Sept. 28, 2015 (EIRNS)—One of two companies whose possible bankruptcy is being speculated upon today, is Volkswagen—an eventual and very unlikely result which, if it occurred, would have serious effects on Germany's industrial economy. The other is Glencore, the Zürich-based largest commodity trading company in the world. This threat is immediately more real, and involves a large commodity- and credit-derivatives exposure, the potential "AIG" of a triggered trans-Atlantic financial crash.

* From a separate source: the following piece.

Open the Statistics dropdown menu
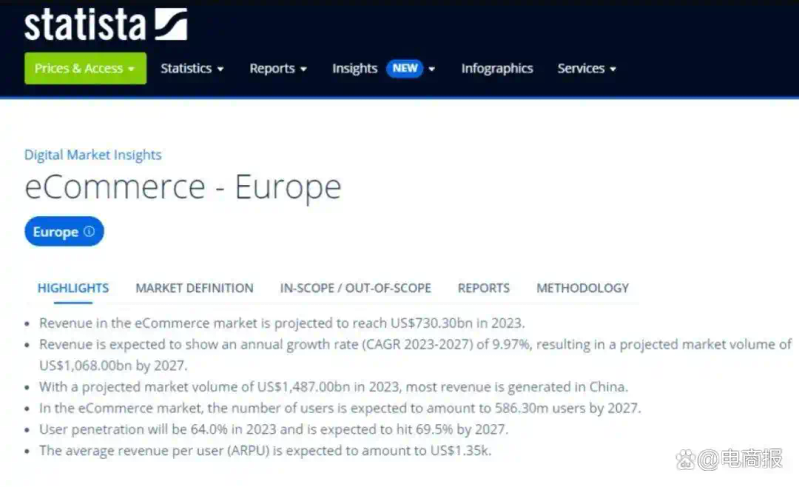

The 22 commodities in Bloomberg's Commodity Index have fallen almost without a break from an Index value of 120 at the end of 2014, to 85 now. Wall Street's research divisions are all forecasting the decline will continue.

Glencore (originally criminal speculator Mark Rich's vehicle for the looting of 1990s Russia and the CIS), is both the biggest and the most debt-leveraged commodity corporation. On its balance sheet it is a net $30 billion in debt and also has $19 billion in liabilities, or value-at-risk, in about $2 trillion nominal value of derivatives; and there is obviously more derivatives exposure over-the-counter and off-balance-sheet. The company has been negotiating the sale of assets to try to prevent a downgrade to junk and stave off insolvency. If it is downgraded below investment grade, the derivatives losses will move to all of its counterparties, as was the case which triggered the $180 billion bailout of AIG.

Glencore stock dropped 30% early on Monday alone, triggering drops of 2% in both the leading European, and U.S. stock indices. The cost of a credit default swap derivative to "insure" a Glencore bond of $10,000, rose by 35% in one day to $1,400 up front plus premiums on the derivative. This is typically characteristic of firms considered to be in deep distress in handling their debt.